QUESTIONS:
a: According to the report on the Brazilian dam rupture, which two companies own the Samarco iron ore mine?
b: Continue the report on the Brazilian dam rupture from where it stops.

SELECTED PASSAGE:
Brazil's president has put the blame for last week's dam rupture in southeastern Brazil on the mining companies. The death toll is likely to rise, as 19 people remain missing.

Brazilian President Dilma Rousseff said the conglomerates behind the Samarco mine would be held responsible for the deadly dam ruptures at an iron ore mine that killed at least eight people on November 5.

Rousseff flew over the two burst dams at a waste collection pond at the mine that had unleashed a deadly wave of mud, as 19 people remained missing after the incident. Most of the nearby village of Bento Rodrigues was also flattened in the event.

"We are committed in the first place to blame those who are responsible. Who is responsible? A private business, Samarco, a big business that has Vale and BHP Billiton as partners," Rousseff said. The president added that several laws "were actually not followed. That is why we have imposed a preliminary fine."

Environmental impact

The Samarco iron ore mine in southeastern Brazil's Minas Gerais state is owned by Australia-based BHP Billiton, the world's number one mining company, and Brazil's Vale, the country's leading iron ore miner.

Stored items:
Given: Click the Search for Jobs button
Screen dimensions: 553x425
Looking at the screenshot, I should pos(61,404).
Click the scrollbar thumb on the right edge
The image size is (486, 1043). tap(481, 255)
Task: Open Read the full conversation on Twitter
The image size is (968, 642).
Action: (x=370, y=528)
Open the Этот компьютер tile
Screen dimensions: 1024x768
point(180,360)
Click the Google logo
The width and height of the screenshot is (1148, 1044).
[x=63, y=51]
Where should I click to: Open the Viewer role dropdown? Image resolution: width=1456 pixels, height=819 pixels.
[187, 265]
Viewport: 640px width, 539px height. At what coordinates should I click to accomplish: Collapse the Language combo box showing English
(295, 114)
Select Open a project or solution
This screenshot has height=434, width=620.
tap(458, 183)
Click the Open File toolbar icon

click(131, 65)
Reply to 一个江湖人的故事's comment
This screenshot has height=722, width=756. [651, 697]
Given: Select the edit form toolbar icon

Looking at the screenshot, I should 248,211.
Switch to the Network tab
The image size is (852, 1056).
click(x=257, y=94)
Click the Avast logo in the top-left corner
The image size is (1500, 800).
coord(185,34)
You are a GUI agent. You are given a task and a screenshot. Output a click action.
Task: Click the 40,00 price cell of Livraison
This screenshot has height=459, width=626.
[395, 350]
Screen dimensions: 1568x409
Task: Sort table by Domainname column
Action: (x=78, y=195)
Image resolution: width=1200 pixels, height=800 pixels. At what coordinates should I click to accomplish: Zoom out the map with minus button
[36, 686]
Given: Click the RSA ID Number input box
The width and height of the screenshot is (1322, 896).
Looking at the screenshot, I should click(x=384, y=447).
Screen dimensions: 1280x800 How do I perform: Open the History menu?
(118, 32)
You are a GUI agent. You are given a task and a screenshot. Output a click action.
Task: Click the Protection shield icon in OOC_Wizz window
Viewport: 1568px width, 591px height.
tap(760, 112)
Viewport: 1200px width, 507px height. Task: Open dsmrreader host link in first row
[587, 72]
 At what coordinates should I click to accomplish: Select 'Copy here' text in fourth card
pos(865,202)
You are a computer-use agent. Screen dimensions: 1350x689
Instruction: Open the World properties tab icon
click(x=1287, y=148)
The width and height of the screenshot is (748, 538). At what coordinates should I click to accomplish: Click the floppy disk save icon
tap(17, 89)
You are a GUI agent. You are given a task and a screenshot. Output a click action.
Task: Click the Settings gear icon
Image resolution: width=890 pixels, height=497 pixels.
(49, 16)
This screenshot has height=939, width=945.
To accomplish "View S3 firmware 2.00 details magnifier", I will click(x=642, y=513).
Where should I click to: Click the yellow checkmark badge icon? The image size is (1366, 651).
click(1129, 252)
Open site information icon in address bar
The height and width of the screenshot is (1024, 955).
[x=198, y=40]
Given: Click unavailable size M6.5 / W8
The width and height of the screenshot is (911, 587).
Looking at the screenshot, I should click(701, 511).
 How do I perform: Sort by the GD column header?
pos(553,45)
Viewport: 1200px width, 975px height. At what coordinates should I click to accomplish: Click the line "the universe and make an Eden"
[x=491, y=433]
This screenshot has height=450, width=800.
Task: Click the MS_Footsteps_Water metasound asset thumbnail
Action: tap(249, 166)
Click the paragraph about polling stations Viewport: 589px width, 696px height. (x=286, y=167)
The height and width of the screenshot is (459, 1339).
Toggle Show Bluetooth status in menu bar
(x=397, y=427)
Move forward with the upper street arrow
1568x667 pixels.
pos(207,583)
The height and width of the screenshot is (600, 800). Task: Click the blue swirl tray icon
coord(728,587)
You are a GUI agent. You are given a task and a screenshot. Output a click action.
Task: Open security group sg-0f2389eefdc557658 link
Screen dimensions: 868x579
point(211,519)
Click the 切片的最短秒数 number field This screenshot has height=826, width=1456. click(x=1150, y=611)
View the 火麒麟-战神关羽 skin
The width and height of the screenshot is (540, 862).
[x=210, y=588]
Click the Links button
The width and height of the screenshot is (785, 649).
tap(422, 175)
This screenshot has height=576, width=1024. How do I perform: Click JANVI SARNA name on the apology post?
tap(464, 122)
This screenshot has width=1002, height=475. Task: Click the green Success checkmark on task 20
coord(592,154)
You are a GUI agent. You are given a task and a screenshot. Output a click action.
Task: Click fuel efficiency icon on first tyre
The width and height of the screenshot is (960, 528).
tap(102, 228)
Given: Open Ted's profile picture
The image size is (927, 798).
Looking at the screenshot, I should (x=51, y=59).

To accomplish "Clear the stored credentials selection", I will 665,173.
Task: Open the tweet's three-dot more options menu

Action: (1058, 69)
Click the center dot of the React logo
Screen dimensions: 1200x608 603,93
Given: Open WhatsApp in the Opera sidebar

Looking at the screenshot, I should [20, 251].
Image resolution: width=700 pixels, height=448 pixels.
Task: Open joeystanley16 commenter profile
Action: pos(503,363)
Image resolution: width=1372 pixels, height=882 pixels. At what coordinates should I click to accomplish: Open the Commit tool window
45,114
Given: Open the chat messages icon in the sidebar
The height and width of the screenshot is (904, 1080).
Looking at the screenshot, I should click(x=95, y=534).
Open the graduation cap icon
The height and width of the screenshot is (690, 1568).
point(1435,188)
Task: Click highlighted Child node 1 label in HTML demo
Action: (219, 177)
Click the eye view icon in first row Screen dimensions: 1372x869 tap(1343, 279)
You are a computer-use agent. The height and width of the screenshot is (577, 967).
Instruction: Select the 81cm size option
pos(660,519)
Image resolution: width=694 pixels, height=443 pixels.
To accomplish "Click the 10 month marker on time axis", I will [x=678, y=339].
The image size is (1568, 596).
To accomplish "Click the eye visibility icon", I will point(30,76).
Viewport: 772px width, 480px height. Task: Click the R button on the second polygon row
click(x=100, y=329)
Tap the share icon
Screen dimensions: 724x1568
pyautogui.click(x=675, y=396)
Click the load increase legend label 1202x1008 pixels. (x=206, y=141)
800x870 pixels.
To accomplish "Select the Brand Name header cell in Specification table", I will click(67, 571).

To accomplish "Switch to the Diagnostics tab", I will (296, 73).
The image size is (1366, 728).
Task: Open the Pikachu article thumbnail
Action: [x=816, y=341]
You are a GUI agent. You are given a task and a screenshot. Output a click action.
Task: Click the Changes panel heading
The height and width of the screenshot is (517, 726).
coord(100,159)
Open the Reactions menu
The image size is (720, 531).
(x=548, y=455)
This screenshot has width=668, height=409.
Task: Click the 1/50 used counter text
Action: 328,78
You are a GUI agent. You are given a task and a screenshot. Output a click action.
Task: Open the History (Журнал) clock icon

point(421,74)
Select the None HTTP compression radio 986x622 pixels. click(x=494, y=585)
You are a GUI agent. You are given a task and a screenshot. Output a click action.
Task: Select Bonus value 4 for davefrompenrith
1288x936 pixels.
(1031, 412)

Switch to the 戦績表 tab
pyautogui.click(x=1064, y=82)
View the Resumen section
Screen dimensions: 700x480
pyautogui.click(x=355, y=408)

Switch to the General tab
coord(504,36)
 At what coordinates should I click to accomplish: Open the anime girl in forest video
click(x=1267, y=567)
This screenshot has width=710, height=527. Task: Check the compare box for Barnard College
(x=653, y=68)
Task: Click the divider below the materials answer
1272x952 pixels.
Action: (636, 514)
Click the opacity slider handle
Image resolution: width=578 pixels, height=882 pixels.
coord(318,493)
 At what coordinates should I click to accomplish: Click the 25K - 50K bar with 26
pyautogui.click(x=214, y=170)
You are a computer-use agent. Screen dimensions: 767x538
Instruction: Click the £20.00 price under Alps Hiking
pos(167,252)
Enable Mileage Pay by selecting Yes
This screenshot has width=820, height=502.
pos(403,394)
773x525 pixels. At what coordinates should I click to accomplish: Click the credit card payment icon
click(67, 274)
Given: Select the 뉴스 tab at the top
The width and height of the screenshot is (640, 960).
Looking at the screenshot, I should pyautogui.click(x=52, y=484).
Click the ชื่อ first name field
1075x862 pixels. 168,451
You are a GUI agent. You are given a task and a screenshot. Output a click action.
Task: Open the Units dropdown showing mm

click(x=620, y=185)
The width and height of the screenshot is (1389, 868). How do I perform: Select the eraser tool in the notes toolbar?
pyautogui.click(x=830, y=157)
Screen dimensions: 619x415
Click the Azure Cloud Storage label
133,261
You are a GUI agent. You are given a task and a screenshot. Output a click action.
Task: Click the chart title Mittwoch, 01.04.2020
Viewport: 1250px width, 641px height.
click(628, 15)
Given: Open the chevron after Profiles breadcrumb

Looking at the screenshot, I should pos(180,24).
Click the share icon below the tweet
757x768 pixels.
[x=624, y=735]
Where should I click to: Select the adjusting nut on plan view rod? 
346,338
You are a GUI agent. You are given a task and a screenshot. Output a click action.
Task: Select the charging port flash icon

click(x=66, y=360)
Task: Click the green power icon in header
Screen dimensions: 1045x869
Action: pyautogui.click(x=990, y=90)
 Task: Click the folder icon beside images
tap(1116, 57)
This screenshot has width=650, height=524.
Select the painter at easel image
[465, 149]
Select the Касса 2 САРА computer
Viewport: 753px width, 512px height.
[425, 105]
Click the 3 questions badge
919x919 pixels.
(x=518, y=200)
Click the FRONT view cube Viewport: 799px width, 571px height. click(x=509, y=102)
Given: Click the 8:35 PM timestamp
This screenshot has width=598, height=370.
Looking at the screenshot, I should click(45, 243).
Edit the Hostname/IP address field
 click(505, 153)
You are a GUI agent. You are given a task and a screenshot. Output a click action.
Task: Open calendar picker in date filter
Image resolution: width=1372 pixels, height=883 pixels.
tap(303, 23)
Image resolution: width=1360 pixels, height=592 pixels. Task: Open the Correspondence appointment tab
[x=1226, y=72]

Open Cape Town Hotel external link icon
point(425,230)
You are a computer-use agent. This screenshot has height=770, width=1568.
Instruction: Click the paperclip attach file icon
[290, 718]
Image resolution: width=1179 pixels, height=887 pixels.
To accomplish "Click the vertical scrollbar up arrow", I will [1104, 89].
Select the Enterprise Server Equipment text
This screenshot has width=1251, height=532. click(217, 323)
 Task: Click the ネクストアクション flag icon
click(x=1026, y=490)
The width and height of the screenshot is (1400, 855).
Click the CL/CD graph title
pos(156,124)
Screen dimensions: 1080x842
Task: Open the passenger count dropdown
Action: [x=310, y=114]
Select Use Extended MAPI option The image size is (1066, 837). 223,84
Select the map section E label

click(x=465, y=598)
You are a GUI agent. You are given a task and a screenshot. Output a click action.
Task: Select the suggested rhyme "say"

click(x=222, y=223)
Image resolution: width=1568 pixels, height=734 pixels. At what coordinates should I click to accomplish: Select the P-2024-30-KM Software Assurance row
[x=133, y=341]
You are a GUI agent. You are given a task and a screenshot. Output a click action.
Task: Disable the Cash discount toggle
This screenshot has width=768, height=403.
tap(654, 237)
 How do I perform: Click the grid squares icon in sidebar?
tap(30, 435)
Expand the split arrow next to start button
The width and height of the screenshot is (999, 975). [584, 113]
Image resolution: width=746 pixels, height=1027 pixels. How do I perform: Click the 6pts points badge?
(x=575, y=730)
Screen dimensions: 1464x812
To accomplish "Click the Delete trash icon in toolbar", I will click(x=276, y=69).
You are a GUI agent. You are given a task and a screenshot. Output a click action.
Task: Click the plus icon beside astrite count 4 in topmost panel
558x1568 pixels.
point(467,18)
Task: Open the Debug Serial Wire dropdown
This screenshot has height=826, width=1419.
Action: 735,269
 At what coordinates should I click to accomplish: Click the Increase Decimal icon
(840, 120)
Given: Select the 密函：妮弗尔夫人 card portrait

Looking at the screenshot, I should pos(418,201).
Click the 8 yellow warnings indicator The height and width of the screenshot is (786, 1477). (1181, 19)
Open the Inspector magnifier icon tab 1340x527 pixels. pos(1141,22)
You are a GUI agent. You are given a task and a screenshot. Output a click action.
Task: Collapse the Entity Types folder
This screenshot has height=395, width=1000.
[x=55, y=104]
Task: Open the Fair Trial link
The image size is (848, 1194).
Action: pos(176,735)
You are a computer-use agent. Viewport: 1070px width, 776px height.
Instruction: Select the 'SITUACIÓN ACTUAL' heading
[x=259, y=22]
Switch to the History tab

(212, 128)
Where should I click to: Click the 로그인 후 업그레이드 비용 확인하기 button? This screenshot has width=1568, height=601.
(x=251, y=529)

ACTIVITY ANSWERS:
a: BHP Billiton and Vale.

b:
Dilma Rousseff

Brazilian President Dilma Rousseff examined the damage and criticized the mining operators for reckless behavior

Brazil's environmental agency has already levied a $66 million (250 Brazilian reais) fine against Samarco. Rousseff said that other fines could likely follow. She specified that the fines, imposed by Brazil's environmental regulator for violations including river pollution and damages to urban areas where water service has been suspended, could be followed by penalties from other federal or state agencies.

Rousseff also stated that her government expected the companies to pay for all rescue and cleanup efforts, as well compensation for more than 500 people who had been displaced as their homes were destroyed.

Toxic mud has poured into the Doce River since the incident, where it devastated wildlife and continued to threaten drinking water access for hundreds of thousands and possibly widening the circle of those affected.

CEOs react to tragedy

Andrew Mackenzie, CEO of BHP Billiton, and Murilo Ferreira, CEO of Vale, have made their own visits, following growing criticism in the Brazilian media, particularly regarding Ferreira's low profile since the accident.

The two CEOs said in a statement that they were helping Samarco to create an emergency fund for reconstruction and for victims, adding that it was their intention to work with the authorities "to get this fund functioning as soon as practicable."

They added that BHP and Vale had also provided experts in health, security and the environment.